#18 - cima é baixo
(não sei lidar com minhas próprias mudanças de humor — se é que são só isso)
não gosto nem um pouco da sensação de não saber o que está acontecendo comigo. não por fora — dentro de mim.
não raro me sinto desconectada do ambiente onde me encontro, me perco no meio das vozes das pessoas, mas não é disso que falo. venho, em várias ocasiões, me sentindo desconectada de mim. já faz um tempo, não vou mentir, mas eu ignorei até onde deu.
começou com um cansaço; tornou-se a sensação de me perder sem sair do lugar; evoluiu para uma exaustão em todos os aspectos. agora, sinto como se, simplesmente, em momentos corriqueiros, me puxassem da tomada.
é a coisa mais normal do mundo sentir-se física, emocional e mentalmente exausto depois de um dia ou semana cheio de atividades, interações e compromissos. e, por um tempo, achei que fosse isso, de coração. só que começou a ficar estranho, a apatia começou a me invadir com certa frequência, sem qualquer gatilho ou motivo aparente.
é como se uma adolescente lutasse para ser compreendida pela mãe, sabe? só que eu sou a adolescente e a mãe ao mesmo tempo.
mas o pior de tudo isso é que essas ocasiões nas quais me tiram as pilhas e eu apago acontecem justamente depois de picos de energia, falação, risada e hiperatividade.
leva literais minutos. lá está menina anita, falando alguma besteira pra fazer os amigos rirem, e logo em seguida, menina anita se cala — se fecha, se acalma e se aquieta, mas não de um jeito bom. e assim fica. respostas mais curtas, às vezes até um pouco ásperas (sem querer, juro!!!) e aquela terrível sensação de estar de saco cheio até das pessoas de quem menina anita mais gosta.
dá vontade de fugir, mas também me dá vontade de não fazer nada. vontade de pegar uma bicicleta e sumir; vontade de dormir até virar parte do colchão.
tenho tantos compromissos… tantas responsabilidades… tanta coisa pra fazer. me sinto um pouco sufocada e talvez um pouquinho perdida, uma vez que minha memória não tem funcionado como de costume. mas sei onde estou, sei o que preciso fazer (quase sempre) e sei da importância de tudo isso.
mas, se for pra admitir que estou perdida, diria que é dentro de mim. e acho isso bem desagradável e não sei lidar. aqui dentro, não sei qual lado fica pra cima ou pra baixo, auroras se põem e ocasos nascem. é chato, pra dizer o mínimo.

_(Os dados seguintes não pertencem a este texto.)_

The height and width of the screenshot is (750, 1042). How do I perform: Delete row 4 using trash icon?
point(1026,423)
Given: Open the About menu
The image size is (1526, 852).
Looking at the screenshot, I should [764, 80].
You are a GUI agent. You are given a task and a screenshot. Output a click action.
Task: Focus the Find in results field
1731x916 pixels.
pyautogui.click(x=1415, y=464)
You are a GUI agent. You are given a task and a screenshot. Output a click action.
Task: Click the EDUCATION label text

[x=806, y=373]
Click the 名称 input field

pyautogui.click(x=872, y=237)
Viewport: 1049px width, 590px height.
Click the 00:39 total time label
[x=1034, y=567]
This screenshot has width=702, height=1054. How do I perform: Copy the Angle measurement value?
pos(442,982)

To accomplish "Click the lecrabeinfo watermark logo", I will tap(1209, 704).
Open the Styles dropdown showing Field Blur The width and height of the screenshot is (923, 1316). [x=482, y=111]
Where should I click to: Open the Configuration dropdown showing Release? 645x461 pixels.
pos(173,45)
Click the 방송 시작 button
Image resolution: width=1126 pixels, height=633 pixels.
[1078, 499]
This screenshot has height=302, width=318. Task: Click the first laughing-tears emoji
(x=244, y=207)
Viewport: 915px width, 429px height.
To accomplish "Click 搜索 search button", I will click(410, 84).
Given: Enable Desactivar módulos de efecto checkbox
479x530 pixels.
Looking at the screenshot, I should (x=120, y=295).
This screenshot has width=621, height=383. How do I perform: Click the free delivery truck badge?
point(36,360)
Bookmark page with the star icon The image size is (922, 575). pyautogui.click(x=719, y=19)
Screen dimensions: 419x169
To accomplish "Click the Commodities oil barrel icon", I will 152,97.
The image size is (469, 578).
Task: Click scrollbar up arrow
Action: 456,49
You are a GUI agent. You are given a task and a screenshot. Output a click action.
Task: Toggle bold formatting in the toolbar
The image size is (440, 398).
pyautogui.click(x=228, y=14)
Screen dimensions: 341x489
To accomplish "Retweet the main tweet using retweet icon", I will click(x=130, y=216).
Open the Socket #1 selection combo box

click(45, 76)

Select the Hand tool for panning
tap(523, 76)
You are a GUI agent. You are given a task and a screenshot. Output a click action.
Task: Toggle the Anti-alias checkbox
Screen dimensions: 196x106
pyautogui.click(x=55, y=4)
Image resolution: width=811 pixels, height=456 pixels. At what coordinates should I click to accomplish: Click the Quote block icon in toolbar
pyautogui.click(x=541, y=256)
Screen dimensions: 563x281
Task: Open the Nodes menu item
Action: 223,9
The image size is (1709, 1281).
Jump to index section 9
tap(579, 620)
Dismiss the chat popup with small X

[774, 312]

o mais engraçado é só compreender que, no geral, tá tudo bem. talvez sejam oscilações de humor quaisquer; talvez seja algo hormonal; talvez seja um deserto; talvez seja sei lá mais o quê.
e, infelizmente, minhas responsabilidades me impedem de fazer uma pausa.
mas a vida é assim. e acho que isso não vai durar pra sempre. espero em Deus que não, sinceramente.
até a próxima.



Te entendo totalmente, é horrível ficar assim e perceber que nem os seus hobbys estão sendo interessantes mais, se perder dentro de si e só assistir seu corpo tomar decisões ou fazer coisas é algo que dói tanto, pelo menos comigo.
Mas fique forte, espero que isso passe logo, assim como torço para passar pra mim também.
Eu amo a forma como você escreve, como se fosse de fato um diário. O melhor conselho que posso dar é procurar fazer terapia, se você tem um tempinho e condições, claro, ajudaria muito. Porque fazer terapia não só quando tem algo patológico, mas quando se sente perdida e desassociando da vida por conta da correria.